TASK INPUT
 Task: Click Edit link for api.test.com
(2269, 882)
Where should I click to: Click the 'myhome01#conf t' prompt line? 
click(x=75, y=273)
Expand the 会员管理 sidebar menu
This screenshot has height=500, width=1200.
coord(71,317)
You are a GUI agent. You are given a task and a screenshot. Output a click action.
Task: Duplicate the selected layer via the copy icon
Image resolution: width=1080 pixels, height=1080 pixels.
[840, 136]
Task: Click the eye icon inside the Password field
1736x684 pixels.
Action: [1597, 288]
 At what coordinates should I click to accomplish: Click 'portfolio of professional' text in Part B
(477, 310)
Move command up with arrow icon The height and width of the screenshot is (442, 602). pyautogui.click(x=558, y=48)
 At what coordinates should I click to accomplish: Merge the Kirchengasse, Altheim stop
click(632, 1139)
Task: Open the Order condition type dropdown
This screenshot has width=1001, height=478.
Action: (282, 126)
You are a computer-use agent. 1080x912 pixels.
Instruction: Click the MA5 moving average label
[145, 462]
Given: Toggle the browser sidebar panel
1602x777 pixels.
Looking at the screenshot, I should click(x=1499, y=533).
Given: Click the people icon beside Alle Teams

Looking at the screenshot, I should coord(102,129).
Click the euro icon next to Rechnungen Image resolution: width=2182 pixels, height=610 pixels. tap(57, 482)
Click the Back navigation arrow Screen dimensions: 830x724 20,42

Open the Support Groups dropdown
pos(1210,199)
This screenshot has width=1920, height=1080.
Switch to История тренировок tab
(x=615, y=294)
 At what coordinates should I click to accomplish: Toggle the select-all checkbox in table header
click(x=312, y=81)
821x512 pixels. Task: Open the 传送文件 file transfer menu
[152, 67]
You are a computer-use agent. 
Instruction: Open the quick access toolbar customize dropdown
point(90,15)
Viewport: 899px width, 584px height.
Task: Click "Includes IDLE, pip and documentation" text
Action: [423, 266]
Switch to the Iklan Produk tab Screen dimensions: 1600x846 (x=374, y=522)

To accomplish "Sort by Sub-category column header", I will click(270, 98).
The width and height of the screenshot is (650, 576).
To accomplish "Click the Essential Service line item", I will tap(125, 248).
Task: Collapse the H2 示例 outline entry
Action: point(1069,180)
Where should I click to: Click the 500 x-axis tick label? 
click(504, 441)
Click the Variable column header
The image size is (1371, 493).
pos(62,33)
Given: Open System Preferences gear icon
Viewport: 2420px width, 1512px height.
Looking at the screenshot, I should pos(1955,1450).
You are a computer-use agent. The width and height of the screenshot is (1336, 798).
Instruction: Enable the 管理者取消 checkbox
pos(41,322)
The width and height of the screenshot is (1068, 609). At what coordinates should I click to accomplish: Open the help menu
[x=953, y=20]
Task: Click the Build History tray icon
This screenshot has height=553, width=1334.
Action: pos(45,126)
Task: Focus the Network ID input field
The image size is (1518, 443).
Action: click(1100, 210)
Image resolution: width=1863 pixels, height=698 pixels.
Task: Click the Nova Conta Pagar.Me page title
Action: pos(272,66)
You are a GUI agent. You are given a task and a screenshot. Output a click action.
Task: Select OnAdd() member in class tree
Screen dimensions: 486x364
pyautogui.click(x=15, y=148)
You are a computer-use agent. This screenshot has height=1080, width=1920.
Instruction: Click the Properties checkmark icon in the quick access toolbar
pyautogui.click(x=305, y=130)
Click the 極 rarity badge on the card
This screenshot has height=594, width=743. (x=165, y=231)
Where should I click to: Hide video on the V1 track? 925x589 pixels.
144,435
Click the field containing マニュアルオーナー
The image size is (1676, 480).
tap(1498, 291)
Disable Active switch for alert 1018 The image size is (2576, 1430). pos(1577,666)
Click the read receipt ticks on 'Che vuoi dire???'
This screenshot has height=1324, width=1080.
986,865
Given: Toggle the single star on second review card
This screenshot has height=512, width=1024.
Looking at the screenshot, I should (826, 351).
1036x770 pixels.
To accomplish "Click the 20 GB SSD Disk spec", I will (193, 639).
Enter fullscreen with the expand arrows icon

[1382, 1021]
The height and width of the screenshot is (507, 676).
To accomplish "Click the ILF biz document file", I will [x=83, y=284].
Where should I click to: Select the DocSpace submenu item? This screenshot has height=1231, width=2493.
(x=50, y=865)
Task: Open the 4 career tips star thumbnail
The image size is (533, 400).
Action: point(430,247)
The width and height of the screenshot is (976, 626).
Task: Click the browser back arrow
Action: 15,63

STATED EXERCISE
Please copy out every line in the records above that contains the string "Instruction". Case counts.

OUTPUT FOR THIS EXERCISE
Instruction: Click the MA5 moving average label
Instruction: Open the quick access toolbar customize dropdown
Instruction: Enable the 管理者取消 checkbox
Instruction: Click the Properties checkmark icon in the quick access toolbar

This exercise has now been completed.